Here from 829 Mohammed Al-Khorezmi wrote more than twenty research works, the most famous of which is the "Concise Book of Calculus in Algebra and Almukabula". It was translated into Latin in the twelfth century; its Arabic and Latin variants have been preserved. Al-Khorezmiy wrote "A Book of Indian Calculus", a work known in the Latin version translated by Adelard Bat in the 12th century; he also wrote the Zij - renowned astronomical tables. The tables were translated into Latin, and those Latin manuscripts remain preserved. Al-Khorezmiy also wrote "The Book of Survey of the Orient" represented by the one and only Arabic manuscript in Strasbourg, France. The manuscript was re-copied in 1037. Fragments of his "Book of history" in Arabic still exist.
 
Al Khawarizmi was the founder of several basic principles of mathematics. In his "Book of Indian Calculus" he for the first time in science, describes the arithmetical operations of decimal positioning, based on nine digits and zero. His publication spread the concept of zero across the world. He was also the first to describe the concept, written in Latin language of the "algorithm" which signifies "a constant calculating process". Algorithm is one of the basic concepts not only of mathematics, but also cybernetics.

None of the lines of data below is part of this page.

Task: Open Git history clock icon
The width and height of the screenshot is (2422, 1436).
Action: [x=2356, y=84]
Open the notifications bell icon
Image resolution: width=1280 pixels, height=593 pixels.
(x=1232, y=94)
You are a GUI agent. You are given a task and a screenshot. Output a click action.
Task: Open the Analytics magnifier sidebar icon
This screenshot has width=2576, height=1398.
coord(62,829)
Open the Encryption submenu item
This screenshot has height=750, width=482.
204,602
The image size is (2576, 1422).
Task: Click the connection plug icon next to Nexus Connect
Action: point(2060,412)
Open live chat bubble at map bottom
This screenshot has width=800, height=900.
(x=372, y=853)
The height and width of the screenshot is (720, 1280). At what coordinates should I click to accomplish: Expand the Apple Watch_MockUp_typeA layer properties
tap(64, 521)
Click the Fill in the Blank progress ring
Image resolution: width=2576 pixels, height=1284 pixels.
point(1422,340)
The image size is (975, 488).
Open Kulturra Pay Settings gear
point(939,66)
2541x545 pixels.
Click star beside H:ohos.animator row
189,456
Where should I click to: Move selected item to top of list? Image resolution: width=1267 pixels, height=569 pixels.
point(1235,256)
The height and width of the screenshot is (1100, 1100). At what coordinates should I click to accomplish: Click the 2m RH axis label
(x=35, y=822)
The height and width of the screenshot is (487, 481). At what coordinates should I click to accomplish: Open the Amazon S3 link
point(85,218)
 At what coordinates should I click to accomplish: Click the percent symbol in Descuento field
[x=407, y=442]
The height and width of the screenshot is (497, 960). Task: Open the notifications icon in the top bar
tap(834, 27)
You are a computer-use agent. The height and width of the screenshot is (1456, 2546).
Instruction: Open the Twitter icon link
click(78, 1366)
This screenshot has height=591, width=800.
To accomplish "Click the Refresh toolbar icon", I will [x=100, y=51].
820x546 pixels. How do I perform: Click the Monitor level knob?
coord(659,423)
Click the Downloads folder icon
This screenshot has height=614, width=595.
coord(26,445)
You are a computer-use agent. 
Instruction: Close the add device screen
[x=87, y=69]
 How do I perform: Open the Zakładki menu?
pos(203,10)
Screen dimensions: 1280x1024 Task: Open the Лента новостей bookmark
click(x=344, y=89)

In another book Al-Jabr wa-al-Muqabilah (Book of Calculations, restoration and reduction) is where the word algebra (Al Jabr in Arabic) was first used. Al-Khorezmi was also the first scientist to define and represent algebra as a science. In his work he submitted six canonical types of linear and square equations and basic methods of solving them, methods which are still used.

The word "algebra" was latinised from the Arabic word "al-jabr", which is evident from the Arabic title of the treatise. The word stands for "filling in" - one of the fundamental operations in algebra at that time.

These works tremendously influenced the development of Science in both the Muslim World and in Europe making him one of the most important mathematician, astronomer and geographer of his age.